DOCUMENT PASSAGE START

This could also involve developing service level agreements (SLAs) that detail the standard of security the vendor is contractually obligated to provide you with, along with clear benchmarks to measure their performance.  

Access control 

With many risk factors caused by unauthorised access, strengthening access control measures is an important cloud risk management best practice. Methods of improving access control within your cloud environment include:  

  • Stronger password policies: enforcing stronger passwords, e.g., that contain capitals, numbers, and special characters ($,%, etc.)  
  • Multi-factor authentication requires users to prove their identity in multiple ways, e.g., a PIN or access card in addition to login credentials.  
  • Zero trust: an access control model that operates on the concept of “never trust, always verify”, requiring users and devices to re-authenticate themselves.  

Data encryption 

With your data no longer stored on-premises and constantly moving through your network and across cloud infrastructure, implementing data encryption methods is essential. Effective cloud risk management requires ensuring data is encrypted at rest, i.e., when stored, and in transit, i.e., when transferred across the network. Adequate data encryption procedures not only improve your overall cloud security posture but help you achieve compliance as well.

DOCUMENT PASSAGE END

*WHAT TO DO*.
- 1) Print the part of the cloud risk management passage from "With many risk" up to and including "to login credentials.".
- 2) In the cloud risk management passage, what does the zero trust model require users and devices to do?
The entries have nothing to do with the cloud risk management passage.

PROVIDED INFORMATION START

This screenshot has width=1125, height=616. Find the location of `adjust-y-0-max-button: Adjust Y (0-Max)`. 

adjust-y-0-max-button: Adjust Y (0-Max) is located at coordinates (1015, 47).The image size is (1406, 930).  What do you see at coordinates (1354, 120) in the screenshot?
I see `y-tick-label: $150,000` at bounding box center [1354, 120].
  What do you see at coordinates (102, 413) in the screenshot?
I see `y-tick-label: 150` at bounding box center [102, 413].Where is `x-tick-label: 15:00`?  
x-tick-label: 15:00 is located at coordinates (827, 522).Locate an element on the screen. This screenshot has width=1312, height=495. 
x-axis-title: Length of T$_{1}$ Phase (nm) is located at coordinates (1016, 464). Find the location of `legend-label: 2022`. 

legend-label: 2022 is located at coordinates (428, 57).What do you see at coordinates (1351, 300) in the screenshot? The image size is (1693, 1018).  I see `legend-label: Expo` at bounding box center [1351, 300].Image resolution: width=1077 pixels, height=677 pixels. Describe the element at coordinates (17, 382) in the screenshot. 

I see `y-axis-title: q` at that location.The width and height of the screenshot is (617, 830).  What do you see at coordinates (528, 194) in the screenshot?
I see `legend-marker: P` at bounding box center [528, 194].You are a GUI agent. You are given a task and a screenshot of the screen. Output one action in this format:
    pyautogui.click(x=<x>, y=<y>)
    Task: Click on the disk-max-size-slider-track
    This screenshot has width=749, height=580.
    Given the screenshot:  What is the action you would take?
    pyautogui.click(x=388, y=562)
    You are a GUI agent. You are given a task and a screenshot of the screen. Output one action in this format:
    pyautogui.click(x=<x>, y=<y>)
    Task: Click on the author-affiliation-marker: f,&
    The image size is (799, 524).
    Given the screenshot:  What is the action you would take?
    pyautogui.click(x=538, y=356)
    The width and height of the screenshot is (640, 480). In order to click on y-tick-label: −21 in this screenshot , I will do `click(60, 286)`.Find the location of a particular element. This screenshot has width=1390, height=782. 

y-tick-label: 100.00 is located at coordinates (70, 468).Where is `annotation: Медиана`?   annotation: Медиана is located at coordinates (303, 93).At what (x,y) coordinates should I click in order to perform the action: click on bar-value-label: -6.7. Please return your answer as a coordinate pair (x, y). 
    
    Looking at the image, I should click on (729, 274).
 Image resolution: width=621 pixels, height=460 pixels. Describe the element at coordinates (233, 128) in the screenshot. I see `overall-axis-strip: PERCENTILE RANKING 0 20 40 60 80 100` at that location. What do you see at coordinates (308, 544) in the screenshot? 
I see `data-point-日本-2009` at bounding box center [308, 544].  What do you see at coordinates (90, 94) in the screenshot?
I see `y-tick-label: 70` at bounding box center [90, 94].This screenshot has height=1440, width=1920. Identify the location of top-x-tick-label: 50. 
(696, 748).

PROVIDED INFORMATION END

*RESPONSES*.
- 1)
With many risk factors caused by unauthorised access, strengthening access control measures is an important cloud risk management best practice. Methods of improving access control within your cloud environment include:  

  • Stronger password policies: enforcing stronger passwords, e.g., that contain capitals, numbers, and special characters ($,%, etc.)  
  • Multi-factor authentication requires users to prove their identity in multiple ways, e.g., a PIN or access card in addition to login credentials.

- 2) Re-authenticate themselves.